What would be the symptoms of a run cap that needs replacement?


----------



## Ulma Doctor (May 28, 2017)

darkzero said:


> That's interesting, I never would have thought to replace the caps as "periodic maintenance".
> The start cap blew on my Chinese mill in like 6 months after purchase. The start cap was Chinese, the run cap was German. I replaced both, been years now & still running good.
> My lathe is a few years older than my mill & it hasn't blown a cap yet. Has pretty much the same motor as my mill. I wondering if I should replace the caps now just for good measure?


I wouldn't recommend going to the trouble of replacing capacitors unless they are showing signs of weakness
i have a couple single phase motors that have the original caps from the 60's that still function correctly.
Changing a cap due to age alone is superfluous!



Tozguy said:


> What would be the symptoms of a run cap that needs replacement?


When a run cap is failing or has failed, the motor may lack power, run hot, and/or stall.
the run windings will consume more energy to run the motor as there will be an open in the windings where the run cap went


----------



## Tozguy (May 28, 2017)

Thanks Ulma, I'll keep my old run cap as a spare just in case those symptoms show up eventually with the replacement.
After noting the difference in construction of the new caps wrt to the 4 year old originals, I am glad to have changed them both.
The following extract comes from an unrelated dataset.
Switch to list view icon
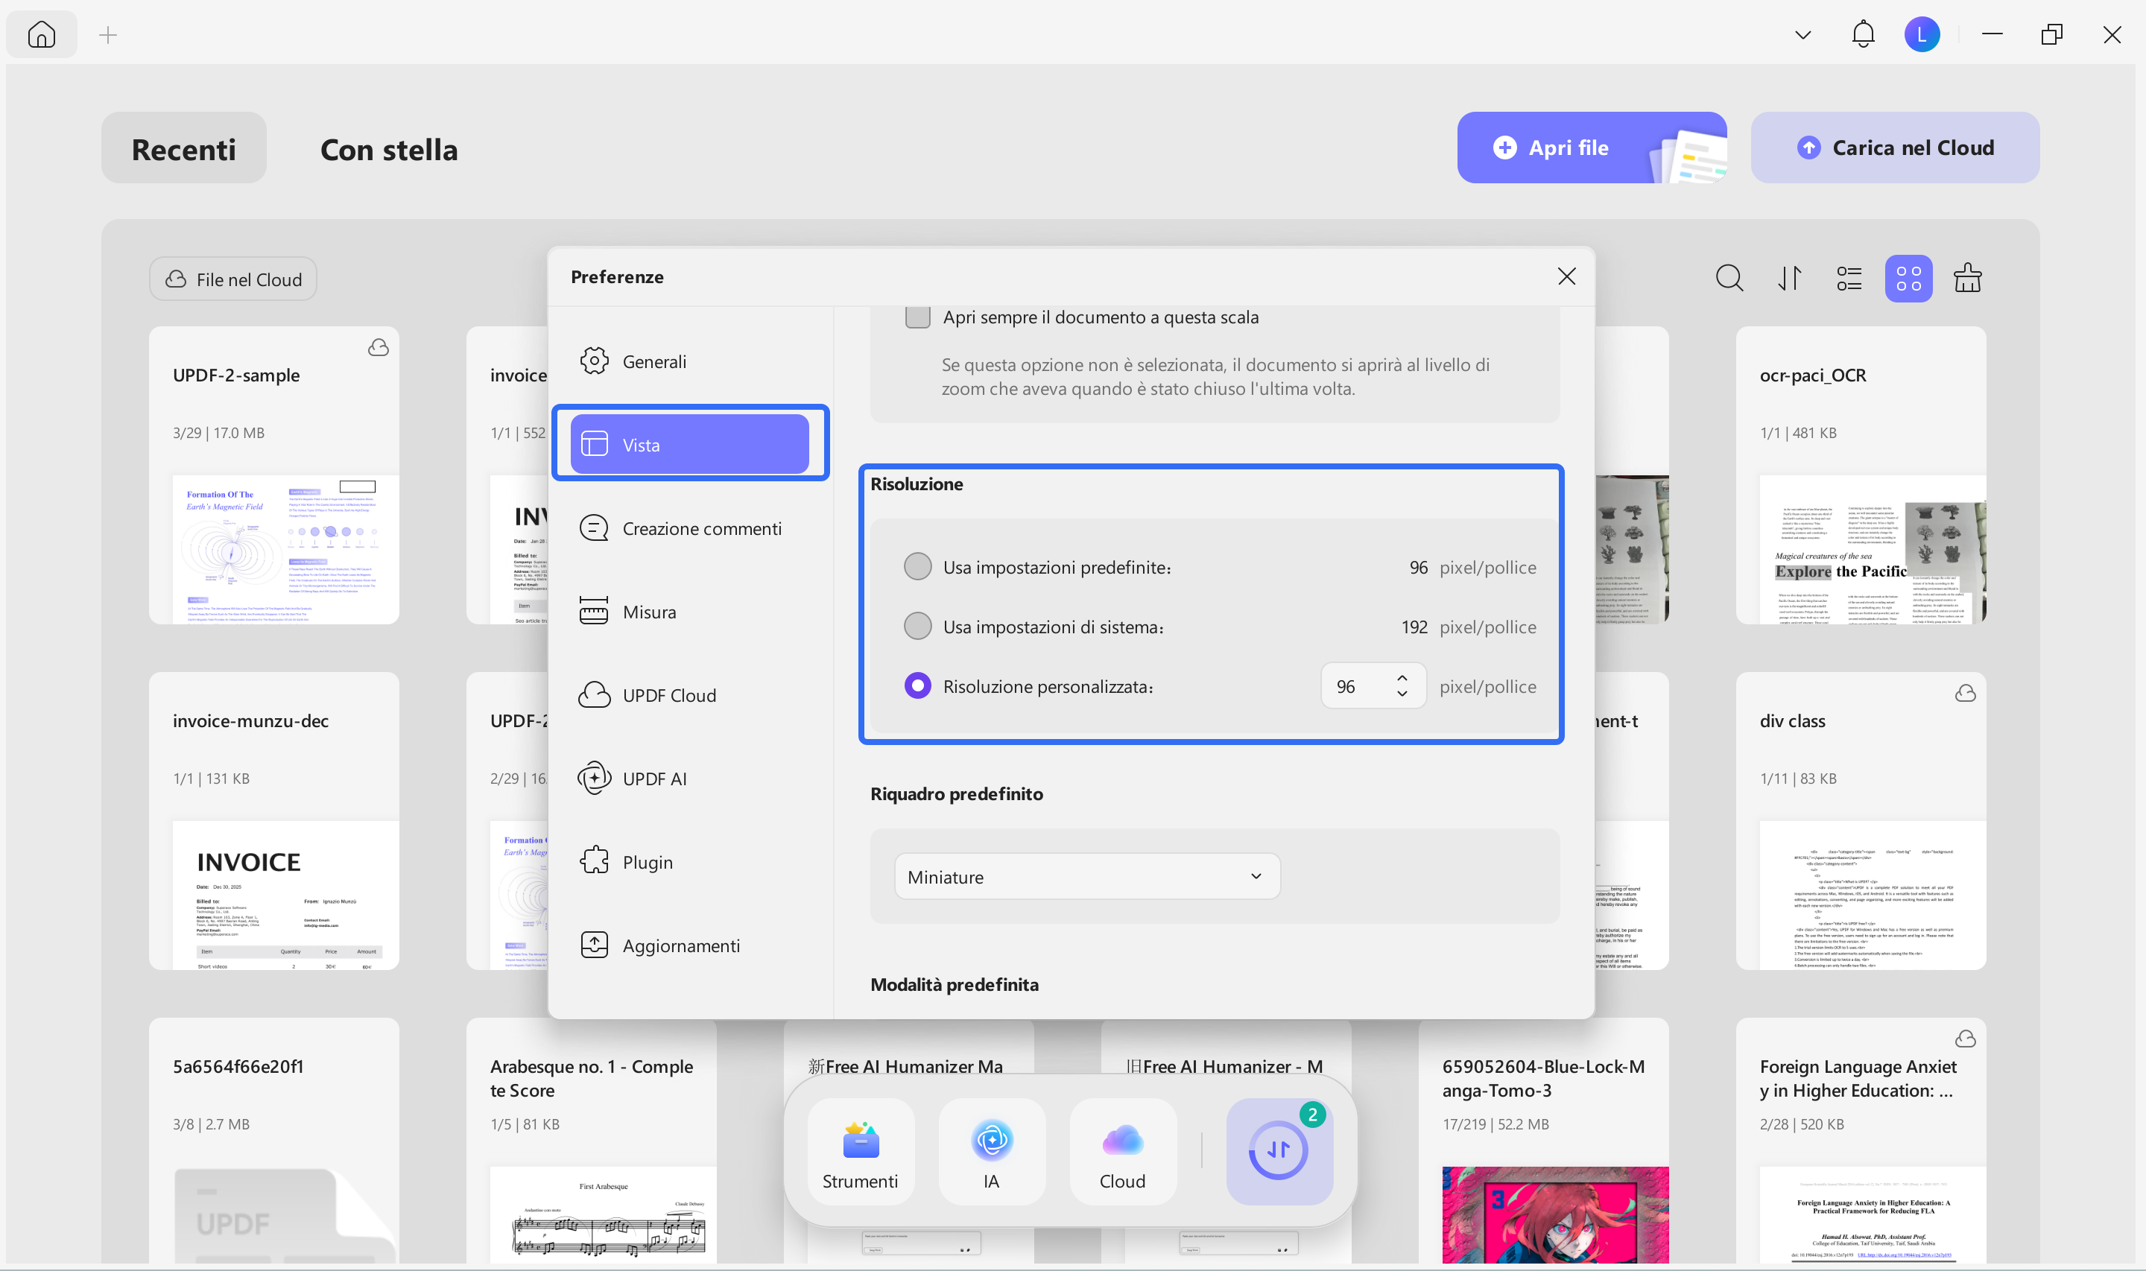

The new ones only cost 18$ each and are obviously made better. I would guess that the ones you have from the sixties are much better quality than the current ones on hobby budget machines.

Even so back in the old days of trouble shooting points ignition systems, the condenser was usually the first part to replace.


----------



## Superburban (May 28, 2017)

Is it true that sitting unused, is worse on a cap, then being powered up every so often. I read that somewhere, and make sure I power up my VFD's at least once a month.  Didn't think about the motor caps, I have several motors that have not seen power in years.


----------



## mksj (May 28, 2017)

Superburban said:


> Is it true that sitting unused, is worse on a cap, then being powered up every so often. I read that somewhere, and make sure I power up my VFD's at least once a month.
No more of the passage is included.